For Salman, getting into character for a movie is to discard some part of him, and that won’t sell. His fans love him only when he does not experiment too much. And he gives only that much to them
In 2009 and 2010, three back to back Salman Khan movies— Main Aur Mrs Khanna, London Dreams and Veer— flopped and in the life of an actor, that is enough for people to begin writing off his career. In fact, in most of the second half of that decade, Khan’s movies had been hit-and-miss affairs. But just when Bollywood’s three ruling Khans were going to be two, he went on to have the best run of his life. Barring Jai Ho, everything he has touched has turned into gold at the box office, and even that movie would have been a hit by the yardstick of most actors. Kick, which released last week, is becoming Salman Khan’s biggest blockbuster.
But there is also the fact that while his movies become superhits, in critical acclaim they usually rate from ‘bad’ to ‘average’. Most critics also reckon him to be a mediocre actor. How is it then that despite terrible movies and minimum talent, the audience seems not to tire? You can see the manic obsession that Aamir Khan brings to his movies and understand why he is a superstar. You can see the energy and drive of Shah Rukh Khan and understand how he became a superstar. But in Salman Khan’s case, it is not so clear—he seems to be a superstar by virtue of being average and not clinically ambitious.
But this is the thing about superstars; acting ability doesn’t have too much to do with a person becoming one. If it exists, then it is an add-on, but it is neither a necessary nor sufficient condition. Cinema history is full of examples of superstars who were average or even non-actors. Dev Anand, for example, had the exact same mannerisms all through his life but it was only when he became a senior citizen that people noticed how hackneyed and silly they were. Or, in Hollywood, take Arnold Schwarznegger who made a fantastic career without a single emotion on his face. Even great directors like James Cameron couldn’t get that out of him, but his movies minted. And, while on Schwarznegger, it is also interesting to note that he did try to break out of the mould by playing roles such as a pregnant man, but no one wanted him in such movies.

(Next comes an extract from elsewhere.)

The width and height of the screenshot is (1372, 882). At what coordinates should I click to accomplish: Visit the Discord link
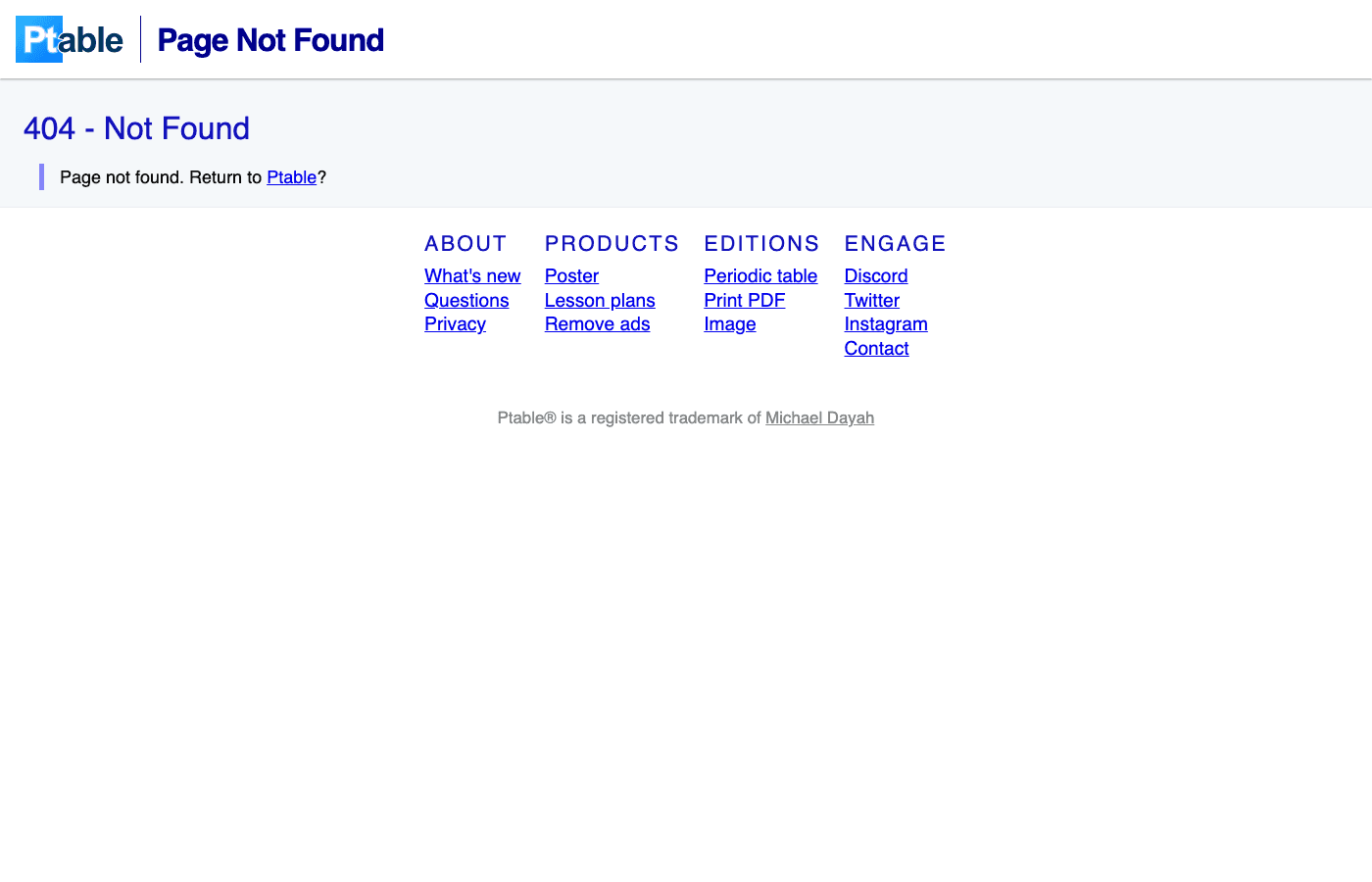tap(876, 276)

Similarly, Salman Khan, whenever he has strayed from his mean, got punished almost at once. His fans love him only when he does not experiment too much. And he gives only that much to them. Salman Khan might make shifts in genre, from romantic to action to comedy, but most of the movie will be superficial because testing a creative limit is always risky. One of the rare movies in which he did such a role was Phir Milenge, where Khan played an HIV afflicted patient. And then went on to quote its failure as an example of why he would never do such a character again.
That is probably why Khan has been so successful. To get into character for a movie is to discard some part of him, and that won’t sell. His fans want him for his innate self, the attitude that is so self-evident in real life. They don’t want him to step into character in a movie, they want the character to become him. If he is to remain a superstar, then he must not be a really good actor.